### [About this exercise]
Nothing but the lines from the one with "Task: Click the crossed-out padlock icon" through the end of the material should be retyped, word for word and without pictures.

### [Records supplied]

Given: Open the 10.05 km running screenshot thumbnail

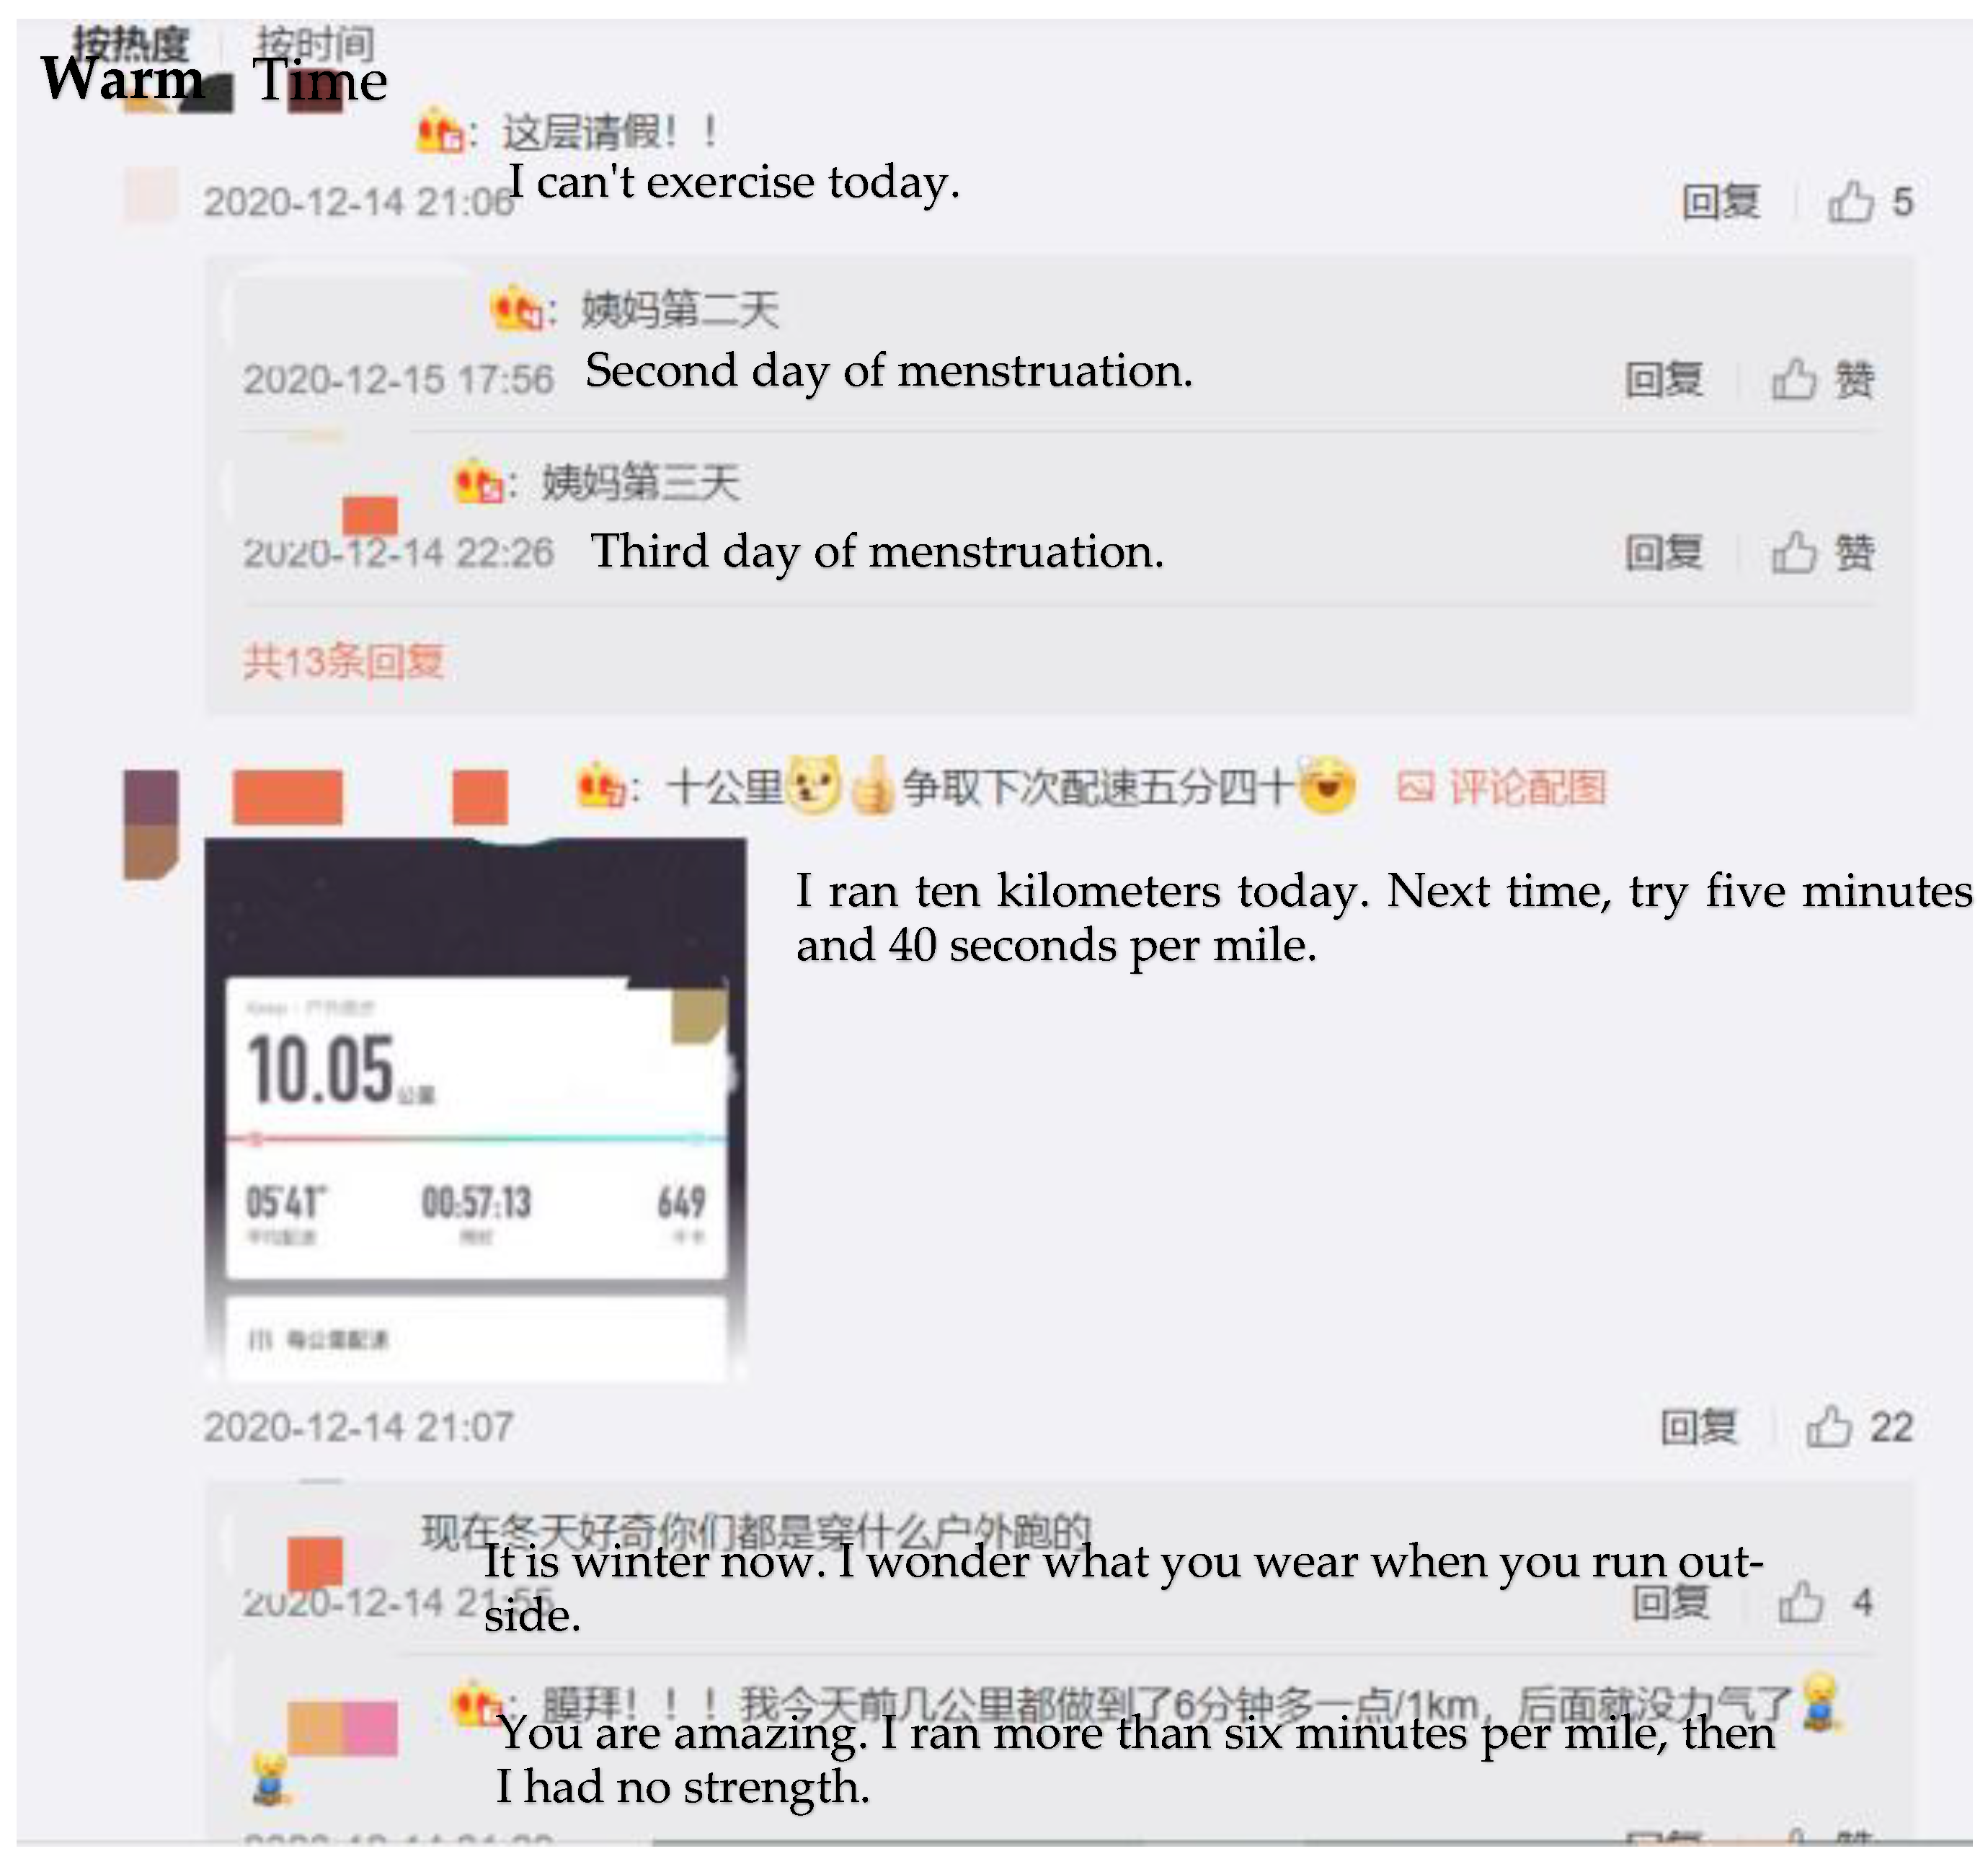Looking at the screenshot, I should tap(476, 1110).
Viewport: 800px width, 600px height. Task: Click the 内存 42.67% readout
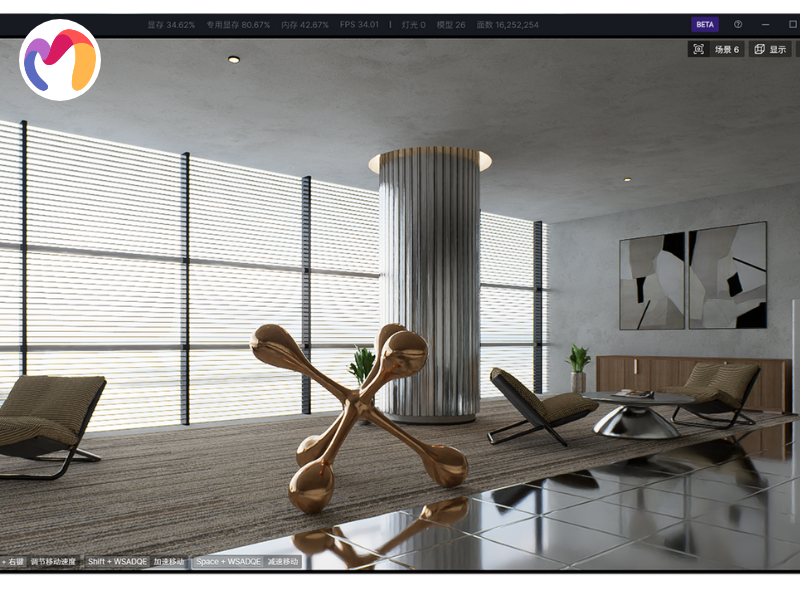304,24
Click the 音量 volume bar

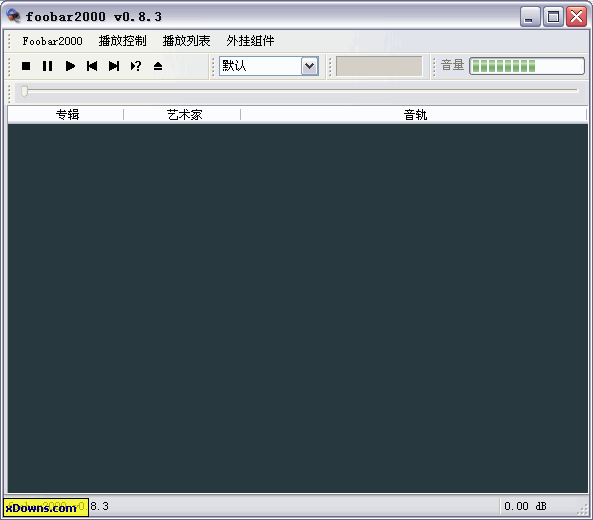pos(527,66)
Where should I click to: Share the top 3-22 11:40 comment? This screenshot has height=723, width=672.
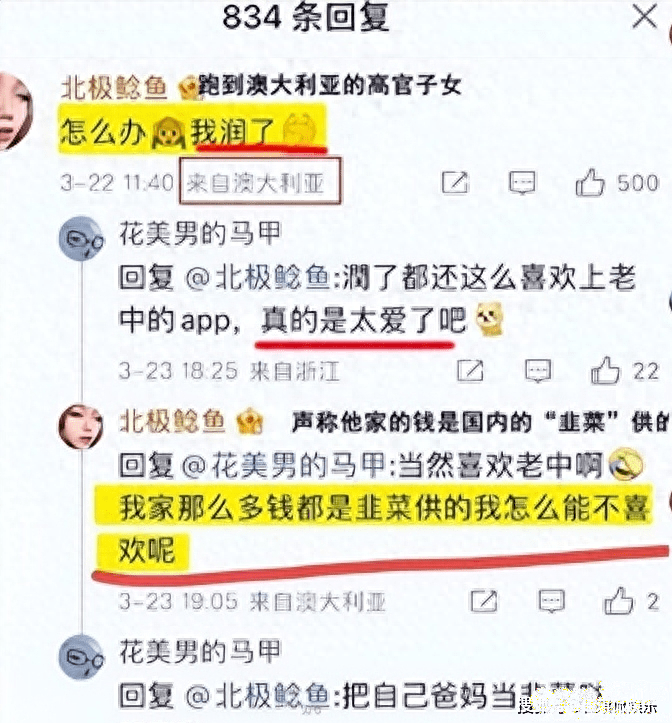pos(455,183)
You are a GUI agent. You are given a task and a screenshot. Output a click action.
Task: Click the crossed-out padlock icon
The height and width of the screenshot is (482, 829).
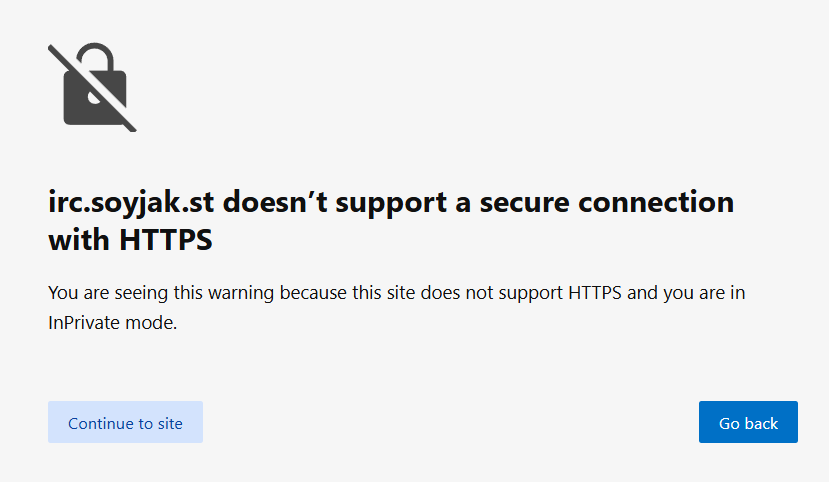pyautogui.click(x=92, y=87)
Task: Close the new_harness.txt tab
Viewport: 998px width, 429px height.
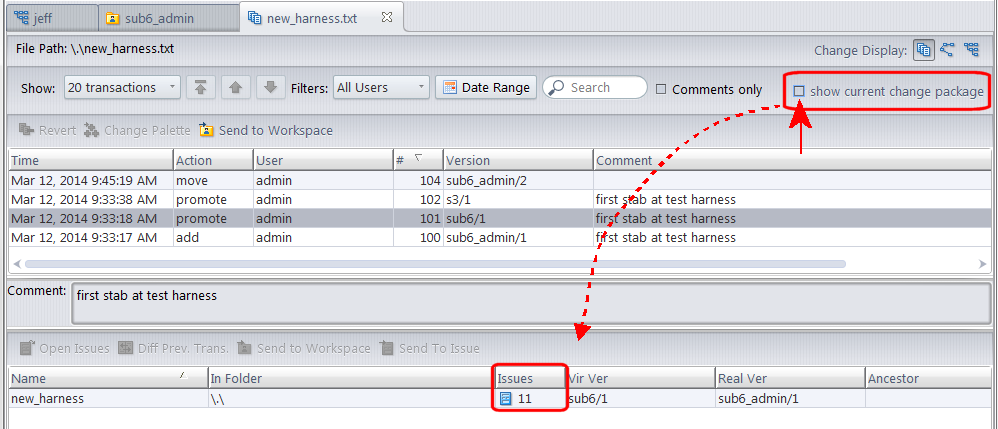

### [Task output]
Task: Click the crossed-out padlock icon
The height and width of the screenshot is (482, 829).
pyautogui.click(x=92, y=87)
Task: Close the new_harness.txt tab
Viewport: 998px width, 429px height.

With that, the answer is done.